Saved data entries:
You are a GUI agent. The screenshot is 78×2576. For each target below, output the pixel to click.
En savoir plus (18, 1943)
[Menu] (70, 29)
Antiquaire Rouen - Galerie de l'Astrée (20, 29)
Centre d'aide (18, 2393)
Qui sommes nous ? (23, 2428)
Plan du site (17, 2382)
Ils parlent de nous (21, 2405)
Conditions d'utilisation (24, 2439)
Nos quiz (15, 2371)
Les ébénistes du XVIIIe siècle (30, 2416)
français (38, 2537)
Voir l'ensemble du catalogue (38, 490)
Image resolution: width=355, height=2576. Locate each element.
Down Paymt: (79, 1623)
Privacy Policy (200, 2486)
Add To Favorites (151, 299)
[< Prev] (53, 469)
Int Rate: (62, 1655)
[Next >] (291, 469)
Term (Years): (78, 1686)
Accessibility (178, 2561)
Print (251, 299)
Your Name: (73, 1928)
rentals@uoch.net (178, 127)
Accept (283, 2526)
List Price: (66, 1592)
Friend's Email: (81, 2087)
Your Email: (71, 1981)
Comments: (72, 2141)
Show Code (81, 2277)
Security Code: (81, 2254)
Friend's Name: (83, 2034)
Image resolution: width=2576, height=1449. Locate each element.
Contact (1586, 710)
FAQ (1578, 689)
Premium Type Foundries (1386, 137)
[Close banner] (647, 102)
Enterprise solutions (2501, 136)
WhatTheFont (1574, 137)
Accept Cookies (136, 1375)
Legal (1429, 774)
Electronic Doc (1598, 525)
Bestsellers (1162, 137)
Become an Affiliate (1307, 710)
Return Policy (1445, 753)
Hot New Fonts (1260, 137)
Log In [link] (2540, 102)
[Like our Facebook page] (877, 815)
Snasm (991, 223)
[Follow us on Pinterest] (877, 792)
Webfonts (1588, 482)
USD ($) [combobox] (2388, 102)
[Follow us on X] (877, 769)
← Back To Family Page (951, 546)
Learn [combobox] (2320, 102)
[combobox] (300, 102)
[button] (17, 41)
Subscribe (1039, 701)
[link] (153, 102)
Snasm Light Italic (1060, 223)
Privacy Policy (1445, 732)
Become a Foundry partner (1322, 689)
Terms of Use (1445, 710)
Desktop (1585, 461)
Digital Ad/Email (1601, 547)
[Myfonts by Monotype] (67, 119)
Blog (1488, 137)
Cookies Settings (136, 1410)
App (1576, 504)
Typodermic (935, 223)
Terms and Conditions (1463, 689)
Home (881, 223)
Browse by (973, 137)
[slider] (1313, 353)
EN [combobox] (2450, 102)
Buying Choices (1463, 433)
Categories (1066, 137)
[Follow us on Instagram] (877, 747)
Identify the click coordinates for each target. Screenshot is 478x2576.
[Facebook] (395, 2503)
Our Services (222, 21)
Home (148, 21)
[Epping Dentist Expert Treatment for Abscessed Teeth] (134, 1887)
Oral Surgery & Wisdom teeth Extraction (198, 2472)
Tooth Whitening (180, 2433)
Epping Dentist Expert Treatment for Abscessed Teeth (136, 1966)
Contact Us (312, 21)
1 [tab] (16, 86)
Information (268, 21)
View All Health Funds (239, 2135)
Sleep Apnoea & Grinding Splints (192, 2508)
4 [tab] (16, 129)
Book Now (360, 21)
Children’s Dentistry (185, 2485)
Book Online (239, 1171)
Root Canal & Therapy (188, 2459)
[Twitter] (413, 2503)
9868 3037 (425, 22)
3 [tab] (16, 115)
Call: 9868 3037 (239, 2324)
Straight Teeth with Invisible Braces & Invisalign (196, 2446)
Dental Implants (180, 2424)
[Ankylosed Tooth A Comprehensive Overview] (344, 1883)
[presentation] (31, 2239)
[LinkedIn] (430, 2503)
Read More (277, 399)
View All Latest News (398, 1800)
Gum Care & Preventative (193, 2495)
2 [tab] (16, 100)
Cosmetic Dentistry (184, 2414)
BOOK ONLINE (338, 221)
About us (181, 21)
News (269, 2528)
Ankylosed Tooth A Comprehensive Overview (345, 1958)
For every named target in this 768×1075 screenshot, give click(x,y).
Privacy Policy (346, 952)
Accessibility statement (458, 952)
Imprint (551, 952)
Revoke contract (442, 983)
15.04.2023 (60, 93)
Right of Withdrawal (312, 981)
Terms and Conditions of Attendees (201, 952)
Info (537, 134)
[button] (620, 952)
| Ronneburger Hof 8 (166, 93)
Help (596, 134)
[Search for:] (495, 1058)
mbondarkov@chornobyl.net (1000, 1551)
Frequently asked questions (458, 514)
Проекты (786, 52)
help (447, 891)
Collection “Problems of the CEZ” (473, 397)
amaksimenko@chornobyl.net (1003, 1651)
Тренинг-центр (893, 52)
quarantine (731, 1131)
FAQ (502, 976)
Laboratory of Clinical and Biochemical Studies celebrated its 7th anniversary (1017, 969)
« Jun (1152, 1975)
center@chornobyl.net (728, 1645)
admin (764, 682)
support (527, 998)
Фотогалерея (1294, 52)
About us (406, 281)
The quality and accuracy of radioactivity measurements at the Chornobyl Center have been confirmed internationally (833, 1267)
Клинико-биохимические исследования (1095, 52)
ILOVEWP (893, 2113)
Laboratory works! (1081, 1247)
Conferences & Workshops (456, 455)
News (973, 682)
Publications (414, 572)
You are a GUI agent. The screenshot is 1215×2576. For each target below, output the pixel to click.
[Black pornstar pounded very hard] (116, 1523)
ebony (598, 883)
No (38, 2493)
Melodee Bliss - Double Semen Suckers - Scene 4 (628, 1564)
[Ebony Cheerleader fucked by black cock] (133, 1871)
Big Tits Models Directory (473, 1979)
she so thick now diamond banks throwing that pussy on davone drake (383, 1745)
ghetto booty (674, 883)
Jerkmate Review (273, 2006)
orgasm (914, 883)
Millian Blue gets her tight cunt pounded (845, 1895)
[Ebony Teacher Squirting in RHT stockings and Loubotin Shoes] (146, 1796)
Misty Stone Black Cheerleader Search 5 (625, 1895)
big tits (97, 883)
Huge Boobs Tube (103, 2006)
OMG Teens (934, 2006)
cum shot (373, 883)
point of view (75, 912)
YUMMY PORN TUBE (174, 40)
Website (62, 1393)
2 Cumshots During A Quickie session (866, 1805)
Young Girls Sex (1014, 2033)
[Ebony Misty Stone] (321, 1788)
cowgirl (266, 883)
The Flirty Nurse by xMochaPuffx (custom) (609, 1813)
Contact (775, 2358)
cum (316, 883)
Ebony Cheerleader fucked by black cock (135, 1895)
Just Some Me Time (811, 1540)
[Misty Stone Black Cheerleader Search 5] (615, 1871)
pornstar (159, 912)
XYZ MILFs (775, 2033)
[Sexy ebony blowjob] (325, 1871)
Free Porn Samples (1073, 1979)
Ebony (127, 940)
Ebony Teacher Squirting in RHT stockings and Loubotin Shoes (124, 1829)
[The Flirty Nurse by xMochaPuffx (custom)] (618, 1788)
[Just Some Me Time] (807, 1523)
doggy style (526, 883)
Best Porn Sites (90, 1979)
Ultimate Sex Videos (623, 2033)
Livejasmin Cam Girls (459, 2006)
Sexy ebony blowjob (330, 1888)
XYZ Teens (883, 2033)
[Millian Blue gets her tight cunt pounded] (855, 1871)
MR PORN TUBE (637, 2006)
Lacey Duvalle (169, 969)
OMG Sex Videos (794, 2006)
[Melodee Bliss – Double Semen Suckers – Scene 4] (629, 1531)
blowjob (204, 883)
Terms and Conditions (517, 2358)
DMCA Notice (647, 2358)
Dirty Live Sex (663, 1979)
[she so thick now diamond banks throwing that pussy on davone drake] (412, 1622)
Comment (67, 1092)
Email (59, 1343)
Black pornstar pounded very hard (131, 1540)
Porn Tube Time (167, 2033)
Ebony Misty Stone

## WORK INSTRUCTIONS
Within the data above, pick out all lines holding the word "Shoes".

## WRITTEN ANSWER
[Ebony Teacher Squirting in RHT stockings and Loubotin Shoes] (146, 1796)
Ebony Teacher Squirting in RHT stockings and Loubotin Shoes (124, 1829)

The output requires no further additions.